### Work to be completed
Resume the page on Keebo's Databricks security setup, carrying it on from its final line.

Skip to main content

Keebo Warehouse Optimization Security Setup for Databricks

Warehouse Optimization (KWO) requires a dedicated Databricks service principal, workspace permissions, and a set of usage views before onboarding. This page describes what access is required and why. For step-by-step configuration instructions, see Phase 1 — Databricks Environment Configuration.

What Metadata Does Warehouse Optimization Access?

KWO accesses usage metadata through the Databricks REST API and a set of views that read from Databricks system tables. It does not access organization data.

Real-time endpoints:

  • Get warehouse info — retrieves metadata about an optimized warehouse, such as its size
  • List queries — retrieves recent query history as input to optimization algorithms
  • Update warehouse — makes configuration changes to apply calculated optimizations

Batch usage views (created during setup, reading from system tables):

KWO only has SELECT on these views — direct access to the system catalog is not required and should not be granted.

KWO also writes Parquet files to a Unity Catalog managed volume at keebo.kwo.export for batch workload export.

How Is This Metadata Used?

KWO's patented algorithms use this metadata to continuously adapt to changing conditions in the Databricks environment. These fields provide insight into:

  • Workload distribution
  • Resource utilization
  • Query behaviors

Each field plays a role in optimization decisions. When KWO detects an opportunity — such as a period of low utilization — it autonomously triggers actions to reduce costs without impacting performance. If query latencies increase, KWO detects the change and increases warehouse size to maintain performance.

What Permissions Are Required?

REST API — real-time access to warehouse state and query history:

EndpointMethodPurpose
/api/2.0/sql/warehouses/{id}GETRead warehouse metadata (size, state)

### Given entries
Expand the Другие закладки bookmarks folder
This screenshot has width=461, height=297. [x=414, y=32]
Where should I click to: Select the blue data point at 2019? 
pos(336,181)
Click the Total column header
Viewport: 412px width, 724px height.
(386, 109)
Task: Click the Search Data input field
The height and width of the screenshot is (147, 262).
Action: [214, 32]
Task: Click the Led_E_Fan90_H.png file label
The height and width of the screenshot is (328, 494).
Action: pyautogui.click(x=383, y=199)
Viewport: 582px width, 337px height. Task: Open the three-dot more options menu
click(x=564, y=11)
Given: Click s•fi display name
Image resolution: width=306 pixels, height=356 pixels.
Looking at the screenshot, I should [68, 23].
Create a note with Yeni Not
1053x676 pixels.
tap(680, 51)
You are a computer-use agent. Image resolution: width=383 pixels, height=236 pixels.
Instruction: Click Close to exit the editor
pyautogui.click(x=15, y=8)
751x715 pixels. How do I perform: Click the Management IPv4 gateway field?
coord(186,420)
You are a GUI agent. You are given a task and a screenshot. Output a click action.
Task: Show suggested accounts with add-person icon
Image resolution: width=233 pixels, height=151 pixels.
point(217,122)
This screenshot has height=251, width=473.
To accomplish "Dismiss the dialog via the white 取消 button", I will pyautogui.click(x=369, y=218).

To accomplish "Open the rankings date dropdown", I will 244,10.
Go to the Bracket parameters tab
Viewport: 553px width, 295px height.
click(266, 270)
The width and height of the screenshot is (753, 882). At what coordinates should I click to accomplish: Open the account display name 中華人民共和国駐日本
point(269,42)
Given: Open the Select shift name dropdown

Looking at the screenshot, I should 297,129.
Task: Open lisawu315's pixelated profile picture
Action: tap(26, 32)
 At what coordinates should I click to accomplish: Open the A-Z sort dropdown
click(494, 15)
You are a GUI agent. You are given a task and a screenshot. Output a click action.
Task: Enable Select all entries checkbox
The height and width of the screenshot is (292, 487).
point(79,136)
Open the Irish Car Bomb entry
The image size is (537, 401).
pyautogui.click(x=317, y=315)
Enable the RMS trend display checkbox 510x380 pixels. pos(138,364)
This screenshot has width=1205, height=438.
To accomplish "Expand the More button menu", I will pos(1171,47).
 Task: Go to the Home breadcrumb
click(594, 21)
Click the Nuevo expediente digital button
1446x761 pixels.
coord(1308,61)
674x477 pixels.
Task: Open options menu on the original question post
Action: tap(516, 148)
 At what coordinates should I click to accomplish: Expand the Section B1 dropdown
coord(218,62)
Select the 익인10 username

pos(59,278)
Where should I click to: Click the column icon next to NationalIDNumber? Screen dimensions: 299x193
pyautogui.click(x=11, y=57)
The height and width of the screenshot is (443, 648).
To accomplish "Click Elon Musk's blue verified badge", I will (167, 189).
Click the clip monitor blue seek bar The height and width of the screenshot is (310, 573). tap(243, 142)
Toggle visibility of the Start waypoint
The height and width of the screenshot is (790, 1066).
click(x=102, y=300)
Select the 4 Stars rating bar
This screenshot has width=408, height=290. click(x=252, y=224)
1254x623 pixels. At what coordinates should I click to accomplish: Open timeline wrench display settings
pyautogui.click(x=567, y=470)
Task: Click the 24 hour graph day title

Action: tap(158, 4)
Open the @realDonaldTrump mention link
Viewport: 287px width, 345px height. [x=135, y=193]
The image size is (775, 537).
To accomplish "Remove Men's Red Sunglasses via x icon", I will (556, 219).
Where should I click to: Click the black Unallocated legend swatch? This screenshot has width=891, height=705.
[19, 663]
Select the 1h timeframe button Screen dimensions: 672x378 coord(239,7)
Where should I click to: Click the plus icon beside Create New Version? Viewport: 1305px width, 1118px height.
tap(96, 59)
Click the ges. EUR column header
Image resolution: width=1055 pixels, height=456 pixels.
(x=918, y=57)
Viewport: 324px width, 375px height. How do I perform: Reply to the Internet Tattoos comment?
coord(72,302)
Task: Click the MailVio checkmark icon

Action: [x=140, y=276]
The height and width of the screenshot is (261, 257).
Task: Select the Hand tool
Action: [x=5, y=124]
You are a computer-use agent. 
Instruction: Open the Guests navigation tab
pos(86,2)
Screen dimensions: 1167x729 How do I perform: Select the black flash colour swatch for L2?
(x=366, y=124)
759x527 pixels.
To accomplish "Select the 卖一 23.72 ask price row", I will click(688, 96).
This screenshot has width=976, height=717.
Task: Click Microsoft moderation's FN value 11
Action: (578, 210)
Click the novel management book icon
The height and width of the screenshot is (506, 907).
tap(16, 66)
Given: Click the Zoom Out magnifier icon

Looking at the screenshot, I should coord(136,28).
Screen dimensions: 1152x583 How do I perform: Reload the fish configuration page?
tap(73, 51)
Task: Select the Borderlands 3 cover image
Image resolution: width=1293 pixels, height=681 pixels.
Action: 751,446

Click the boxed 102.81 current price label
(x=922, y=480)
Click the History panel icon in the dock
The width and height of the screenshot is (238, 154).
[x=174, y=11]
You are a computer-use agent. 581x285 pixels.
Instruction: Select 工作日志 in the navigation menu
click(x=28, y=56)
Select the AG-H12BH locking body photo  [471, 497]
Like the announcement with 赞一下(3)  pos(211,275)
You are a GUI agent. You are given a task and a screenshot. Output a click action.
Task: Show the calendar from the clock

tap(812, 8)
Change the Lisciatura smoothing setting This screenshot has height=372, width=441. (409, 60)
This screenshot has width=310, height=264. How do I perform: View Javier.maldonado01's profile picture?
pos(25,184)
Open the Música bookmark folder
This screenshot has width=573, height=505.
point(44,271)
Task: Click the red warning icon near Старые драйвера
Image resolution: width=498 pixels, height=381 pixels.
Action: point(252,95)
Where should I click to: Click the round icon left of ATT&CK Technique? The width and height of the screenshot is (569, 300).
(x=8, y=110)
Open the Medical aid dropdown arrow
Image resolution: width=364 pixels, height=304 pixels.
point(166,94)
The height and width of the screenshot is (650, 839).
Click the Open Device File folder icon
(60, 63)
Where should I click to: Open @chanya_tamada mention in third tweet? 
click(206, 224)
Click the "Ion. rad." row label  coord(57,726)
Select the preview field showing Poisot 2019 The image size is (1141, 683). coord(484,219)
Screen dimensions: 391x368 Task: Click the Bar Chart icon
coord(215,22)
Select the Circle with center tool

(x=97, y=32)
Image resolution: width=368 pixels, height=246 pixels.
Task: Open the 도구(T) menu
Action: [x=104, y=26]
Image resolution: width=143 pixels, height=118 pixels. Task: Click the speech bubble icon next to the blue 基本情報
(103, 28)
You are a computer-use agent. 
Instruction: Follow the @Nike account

### Final answer
/api/2.0/sql/history/queriesGETRead recent query history
/api/2.0/sql/warehouses/{id}/editPOSTUpdate warehouse configuration

System table views — read-only access via views created during setup:

ViewSystem table sourceAction
Warehouse eventssystem.compute.warehouse_eventsSELECT
Warehousessystem.compute.warehousesSELECT
Billable usagesystem.billing.usageSELECT
Query historysystem.query.historySELECT

Export volume — batch workload export to Unity Catalog:

ResourcePermission
Catalog (keebo)USE CATALOG
Schema (keebo.kwo)USE SCHEMA
Volume (keebo.kwo.export)READ VOLUME, WRITE VOLUME

Workspace access — required on each workspace being connected:

PermissionLevel
Workspace roleUser

Warehouse actions — applied to each SQL warehouse selected for optimization:

PermissionPurpose
CAN_MANAGERead state, resize, and change configuration

How Is Network Access Configured?

KWO connects to Databricks from a fixed set of IP addresses. If the account or workspace has IP access lists enabled, these must be added to the allow list so that the Keebo service can reach the Databricks REST API.

IP AddressIP Address
34.123.209.15935.232.243.181
34.134.199.9834.41.176.165
34.136.192.18935.224.13.139
34.123.121.25134.29.108.17
35.226.95.6434.30.123.135

Authentication: OAuth M2M (service principal with Client ID and Secret).

Network options: IP access lists (Enterprise tier) or Private Link (AWS/Azure/GCP).

note

IP access lists require the Enterprise pricing tier in Databricks. If IP access lists are not enabled, no changes are needed.

For configuration instructions, see How Is Network Access Configured? in the Databricks Configuration guide.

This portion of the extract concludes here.